The second police launch brought not only the four men of the team but a young doctor from the hospital who worked as a substitute when neither Rizzardi nor Guerriero was available. Brunetti had been at two crime scenes when he had been sent to declare the victim dead, and both times the doctor had behaved in a way that Brunetti did not like, dismissive of the solemnity of the moment. Only five years out of medical school, Dottor Venturi had apparently spent his time acquiring the arrogance, rather than the compassion, of his profession. He had also carefully copied the meticulous dress of his superior, Rizzardi, though the result always seemed slightly ridiculous on his short, stubby body.

The boat pulled in and moored beside theirs; the doctor jumped heavily down and walked towards the forms he knew to be Brunetti and Vianello, but he made no acknowledgement of their presence. He wore a dark charcoal grey suit with just the faintest of dark vertical stripes, a pattern which emphasized, rather than disguised, his rotundity.

He looked down at Signora Follini's body for a moment, then pulled the handkerchief from his breast pocket and dropped it on the wet pavement beside her before kneeling carefully on it.

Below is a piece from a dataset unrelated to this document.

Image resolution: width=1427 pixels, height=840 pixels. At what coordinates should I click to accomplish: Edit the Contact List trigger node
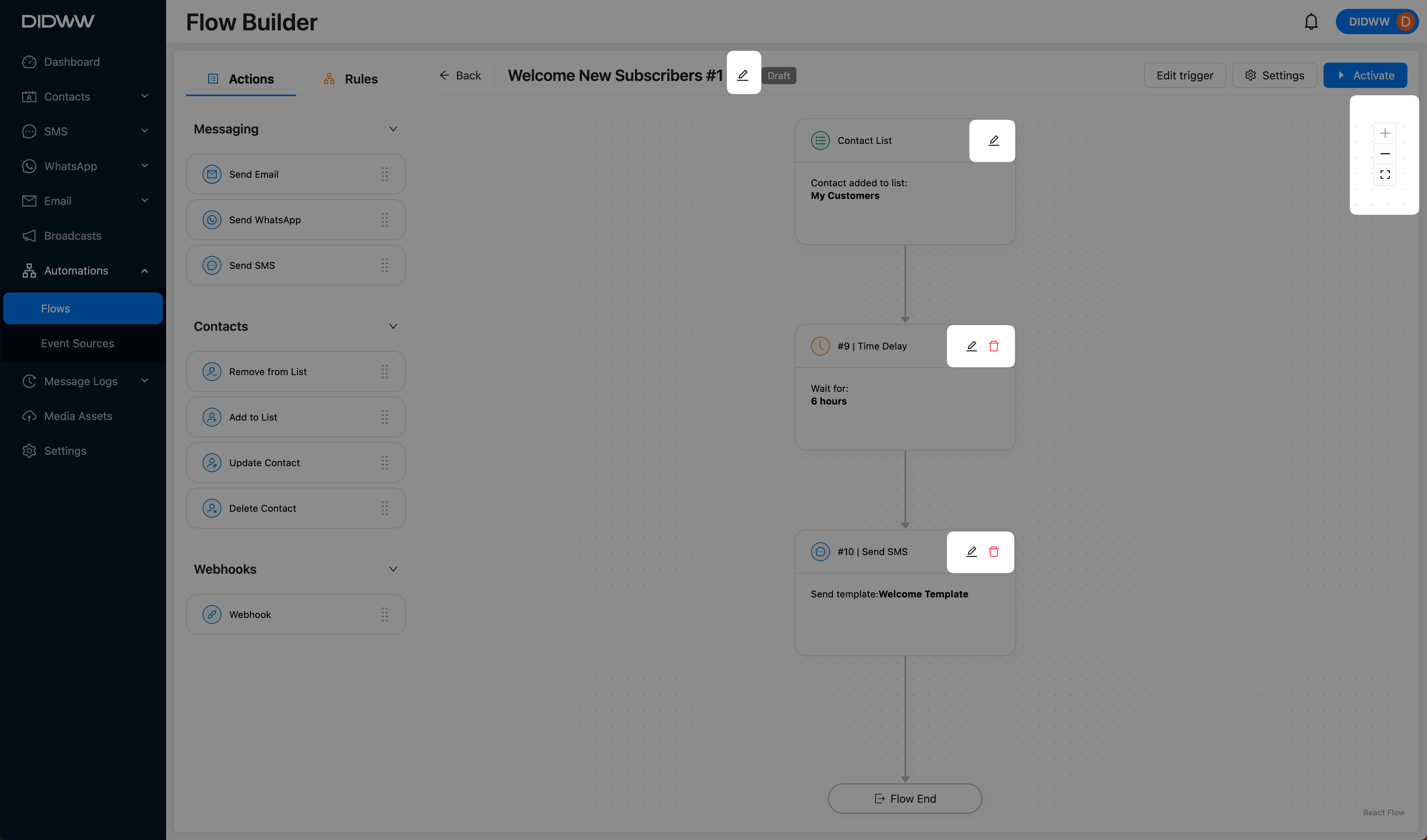coord(993,140)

He picked up her hand without bothering to look at her face, felt her wrist, then let it slap wetly back on the pavement. 'She's dead,' he said to no one in particular. He glanced up at Brunetti and Vianello to see how they would respond.

When neither of them spoke, Venturi repeated,
‘I
said she was dead.'

Brunetti looked away from the
laguna
then and glanced down at the young doctor. He wanted to know the cause of her death, but he did not want to watch this young man touch her again, so he simply nodded in acknowledgement and turned back to his contemplation of the distant lights visible on the water.